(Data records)
___

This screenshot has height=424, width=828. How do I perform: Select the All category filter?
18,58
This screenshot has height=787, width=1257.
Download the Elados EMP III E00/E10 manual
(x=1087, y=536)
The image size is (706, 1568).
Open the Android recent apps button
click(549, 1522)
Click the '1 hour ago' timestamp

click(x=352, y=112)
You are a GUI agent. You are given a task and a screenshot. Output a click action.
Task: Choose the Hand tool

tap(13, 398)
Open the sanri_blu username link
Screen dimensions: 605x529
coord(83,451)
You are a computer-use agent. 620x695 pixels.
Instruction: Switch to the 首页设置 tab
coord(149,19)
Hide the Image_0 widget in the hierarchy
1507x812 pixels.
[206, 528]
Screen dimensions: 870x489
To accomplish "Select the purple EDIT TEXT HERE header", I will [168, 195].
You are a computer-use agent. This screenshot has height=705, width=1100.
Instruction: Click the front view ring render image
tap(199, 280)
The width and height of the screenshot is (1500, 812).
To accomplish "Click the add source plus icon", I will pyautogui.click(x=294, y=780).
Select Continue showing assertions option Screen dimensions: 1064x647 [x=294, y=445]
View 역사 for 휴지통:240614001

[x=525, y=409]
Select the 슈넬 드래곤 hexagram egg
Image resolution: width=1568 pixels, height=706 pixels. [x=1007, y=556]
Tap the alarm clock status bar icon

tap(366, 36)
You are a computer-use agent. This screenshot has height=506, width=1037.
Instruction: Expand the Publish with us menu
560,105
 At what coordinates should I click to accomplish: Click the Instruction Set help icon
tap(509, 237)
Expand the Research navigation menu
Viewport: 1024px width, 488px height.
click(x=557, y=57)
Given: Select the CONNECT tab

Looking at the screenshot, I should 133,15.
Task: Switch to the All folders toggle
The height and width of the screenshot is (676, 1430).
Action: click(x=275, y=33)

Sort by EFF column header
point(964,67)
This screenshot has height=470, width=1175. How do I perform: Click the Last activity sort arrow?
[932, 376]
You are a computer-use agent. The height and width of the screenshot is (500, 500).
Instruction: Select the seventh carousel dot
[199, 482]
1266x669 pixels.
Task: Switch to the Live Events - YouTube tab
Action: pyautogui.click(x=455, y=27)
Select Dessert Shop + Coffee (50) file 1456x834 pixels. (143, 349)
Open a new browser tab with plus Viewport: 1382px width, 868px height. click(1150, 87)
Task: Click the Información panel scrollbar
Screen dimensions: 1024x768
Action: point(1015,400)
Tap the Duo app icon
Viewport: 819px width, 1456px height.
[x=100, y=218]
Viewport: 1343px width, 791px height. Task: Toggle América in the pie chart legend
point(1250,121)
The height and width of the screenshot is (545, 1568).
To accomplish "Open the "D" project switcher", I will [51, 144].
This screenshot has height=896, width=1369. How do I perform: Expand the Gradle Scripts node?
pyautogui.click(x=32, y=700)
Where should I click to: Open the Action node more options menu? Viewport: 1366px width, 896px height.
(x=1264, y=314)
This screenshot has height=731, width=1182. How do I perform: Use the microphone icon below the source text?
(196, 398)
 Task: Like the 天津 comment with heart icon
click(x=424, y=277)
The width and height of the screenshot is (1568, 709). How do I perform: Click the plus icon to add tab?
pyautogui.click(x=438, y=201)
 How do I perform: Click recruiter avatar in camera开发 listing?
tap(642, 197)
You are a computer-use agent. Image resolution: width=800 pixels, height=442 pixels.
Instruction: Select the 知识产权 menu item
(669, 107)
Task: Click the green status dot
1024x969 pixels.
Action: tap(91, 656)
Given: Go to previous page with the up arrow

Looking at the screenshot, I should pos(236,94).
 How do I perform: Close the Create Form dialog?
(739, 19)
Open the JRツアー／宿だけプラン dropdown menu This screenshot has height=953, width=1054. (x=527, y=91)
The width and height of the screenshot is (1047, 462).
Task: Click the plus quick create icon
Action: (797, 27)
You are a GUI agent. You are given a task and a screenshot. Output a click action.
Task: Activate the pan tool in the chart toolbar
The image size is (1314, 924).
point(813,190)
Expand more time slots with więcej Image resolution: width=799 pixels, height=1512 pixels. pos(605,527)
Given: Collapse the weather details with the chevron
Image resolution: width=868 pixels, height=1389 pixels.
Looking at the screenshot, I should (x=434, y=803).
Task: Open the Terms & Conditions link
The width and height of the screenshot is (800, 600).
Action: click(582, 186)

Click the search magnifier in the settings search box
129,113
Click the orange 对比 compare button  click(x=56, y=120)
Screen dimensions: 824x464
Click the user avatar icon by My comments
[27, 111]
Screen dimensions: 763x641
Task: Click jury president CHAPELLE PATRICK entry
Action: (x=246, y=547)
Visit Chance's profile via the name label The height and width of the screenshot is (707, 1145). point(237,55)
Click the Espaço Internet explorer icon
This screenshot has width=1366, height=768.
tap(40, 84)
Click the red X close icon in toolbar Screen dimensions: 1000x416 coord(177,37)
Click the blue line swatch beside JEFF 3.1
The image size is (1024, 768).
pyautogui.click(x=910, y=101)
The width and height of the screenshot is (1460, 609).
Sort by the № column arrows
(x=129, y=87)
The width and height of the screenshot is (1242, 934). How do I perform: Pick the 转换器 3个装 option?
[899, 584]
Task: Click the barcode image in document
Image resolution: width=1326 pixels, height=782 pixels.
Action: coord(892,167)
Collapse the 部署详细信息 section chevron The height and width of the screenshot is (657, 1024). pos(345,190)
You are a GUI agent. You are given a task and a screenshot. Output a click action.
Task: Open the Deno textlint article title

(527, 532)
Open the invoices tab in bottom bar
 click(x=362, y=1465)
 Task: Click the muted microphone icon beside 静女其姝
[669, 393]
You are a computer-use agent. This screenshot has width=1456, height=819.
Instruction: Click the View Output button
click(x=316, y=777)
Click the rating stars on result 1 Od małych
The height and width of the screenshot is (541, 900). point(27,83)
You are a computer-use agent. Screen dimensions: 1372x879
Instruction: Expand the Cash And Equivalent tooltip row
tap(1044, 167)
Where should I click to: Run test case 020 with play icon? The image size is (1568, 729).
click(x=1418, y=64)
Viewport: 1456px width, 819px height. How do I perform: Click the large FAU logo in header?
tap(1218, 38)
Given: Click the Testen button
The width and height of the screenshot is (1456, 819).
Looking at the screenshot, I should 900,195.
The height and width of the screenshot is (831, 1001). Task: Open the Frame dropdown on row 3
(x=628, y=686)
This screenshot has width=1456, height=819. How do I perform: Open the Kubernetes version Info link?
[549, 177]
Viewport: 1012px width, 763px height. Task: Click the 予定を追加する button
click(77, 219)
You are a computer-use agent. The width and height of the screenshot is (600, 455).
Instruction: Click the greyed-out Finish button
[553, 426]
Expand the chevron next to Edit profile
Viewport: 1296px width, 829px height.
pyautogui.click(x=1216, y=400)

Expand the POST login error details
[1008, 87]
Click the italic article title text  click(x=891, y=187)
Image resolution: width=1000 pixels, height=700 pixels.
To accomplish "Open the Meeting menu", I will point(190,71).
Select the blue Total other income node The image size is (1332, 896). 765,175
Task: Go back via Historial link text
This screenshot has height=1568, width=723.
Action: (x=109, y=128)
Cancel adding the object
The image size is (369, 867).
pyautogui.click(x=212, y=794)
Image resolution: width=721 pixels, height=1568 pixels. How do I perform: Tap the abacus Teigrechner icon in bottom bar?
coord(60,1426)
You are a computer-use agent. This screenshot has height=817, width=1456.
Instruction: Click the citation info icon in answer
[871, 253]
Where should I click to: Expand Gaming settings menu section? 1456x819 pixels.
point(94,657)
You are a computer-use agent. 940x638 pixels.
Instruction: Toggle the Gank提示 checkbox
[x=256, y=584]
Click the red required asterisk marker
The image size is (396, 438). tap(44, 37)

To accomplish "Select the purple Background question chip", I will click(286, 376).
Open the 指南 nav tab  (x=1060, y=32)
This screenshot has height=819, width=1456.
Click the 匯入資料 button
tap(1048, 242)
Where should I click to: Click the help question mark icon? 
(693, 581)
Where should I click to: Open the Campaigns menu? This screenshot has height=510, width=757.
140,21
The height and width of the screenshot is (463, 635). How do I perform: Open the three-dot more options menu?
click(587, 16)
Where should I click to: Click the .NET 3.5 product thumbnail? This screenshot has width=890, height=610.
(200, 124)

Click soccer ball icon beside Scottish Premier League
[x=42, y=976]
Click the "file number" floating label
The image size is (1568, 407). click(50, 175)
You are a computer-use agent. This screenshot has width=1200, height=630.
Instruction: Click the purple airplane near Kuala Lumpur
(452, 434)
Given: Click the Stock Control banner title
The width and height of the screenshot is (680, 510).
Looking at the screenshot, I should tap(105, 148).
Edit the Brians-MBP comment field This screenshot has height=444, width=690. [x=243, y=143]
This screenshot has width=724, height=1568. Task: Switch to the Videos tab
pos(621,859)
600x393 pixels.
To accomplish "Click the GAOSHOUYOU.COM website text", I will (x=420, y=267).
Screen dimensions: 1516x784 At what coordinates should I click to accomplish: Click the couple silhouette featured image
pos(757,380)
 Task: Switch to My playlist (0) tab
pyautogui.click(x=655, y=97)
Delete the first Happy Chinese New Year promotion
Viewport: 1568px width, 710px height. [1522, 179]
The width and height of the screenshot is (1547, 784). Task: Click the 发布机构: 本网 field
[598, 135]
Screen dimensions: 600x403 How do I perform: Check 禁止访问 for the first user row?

___

Problem requirements: Rewrite the data from the start through the line containing "coord(149,19)", changing "Hand tool" to "Zoom tool" and leaving everything else unchanged.

Full response:
This screenshot has height=424, width=828. How do I perform: Select the All category filter?
18,58
This screenshot has height=787, width=1257.
Download the Elados EMP III E00/E10 manual
(x=1087, y=536)
The image size is (706, 1568).
Open the Android recent apps button
click(549, 1522)
Click the '1 hour ago' timestamp

click(x=352, y=112)
You are a GUI agent. You are given a task and a screenshot. Output a click action.
Task: Choose the Zoom tool

tap(13, 398)
Open the sanri_blu username link
Screen dimensions: 605x529
coord(83,451)
You are a computer-use agent. 620x695 pixels.
Instruction: Switch to the 首页设置 tab
coord(149,19)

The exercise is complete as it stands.